With the trucking industry beset by a labor shortage, members of the industry recently asked students at Carnegie Mellon University to come up with solutions. Backed by the sponsorship of the Fort Wayne, Ind.-based International Truck and Engine Corp.’s Truck Development and Technology Center, mechanical engineering students at CMU unveiled some ideas for making truck driving easier, more comfortable and more attractive, according to the Pittsburgh Business Times.
“This is a perfect challenge for my class, as we seek to develop functional solutions to everyday challenges,” mechanical engineering professor Jonathan Cagan told the newspaper. CMU, quoting statistics from the federal Bureau of Labor Relations, said that the number of service and truck drivers over the age of 55 has surged by 19 percent since 2000.

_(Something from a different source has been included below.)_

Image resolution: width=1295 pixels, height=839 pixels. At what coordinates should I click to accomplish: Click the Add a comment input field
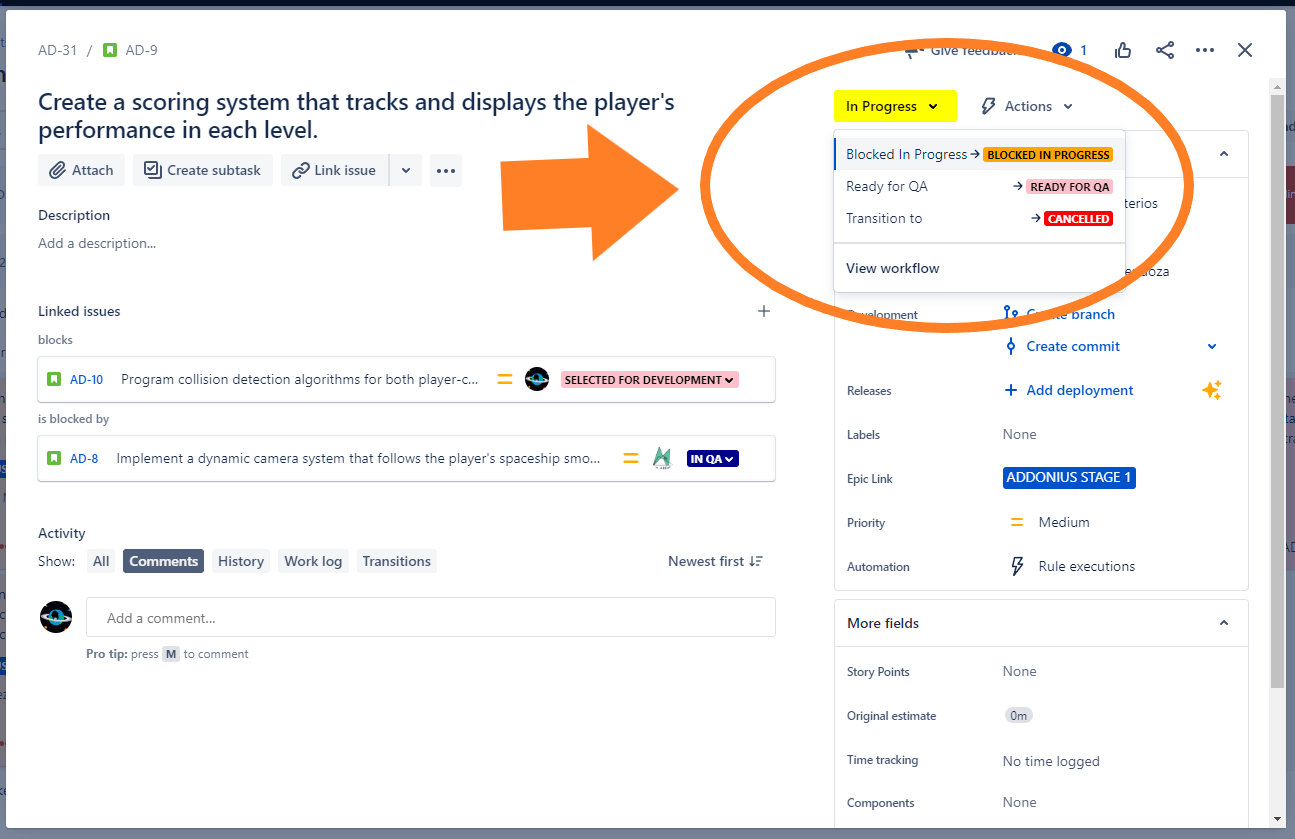[x=430, y=618]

Dan Murray, a vice president of research with the American Transportation Research Institute, estimates that women make up 4 to 6 percent of the truck driving pool, but that the level could be raised. “It seems like a really intriguing population, but we need to know what their requirements are and whether the industry can meet those requirements,” Murray told the Times.
One CMU group is developing a special rack that would be used to attach a mobile scooter to the truck cab. Basheer Husami, a senior mechanical engineering major, told the Times that drivers could use the scooter as an alternative means of transportation as they wait to have their rigs unloaded at various locations throughout the country. The CMU students also are working on features designed to appeal to second-career drivers over the age of 50.
“There is a real need out there to entice more long-haul drivers, so any kind of creative classwork to attract people to the industry, like the work under way by Carnegie Mellon engineering students, is icing on the cake,” Darrin Drollinger, vice president of technical and safety services for the Association of Equipment Manufacturers, told the Times.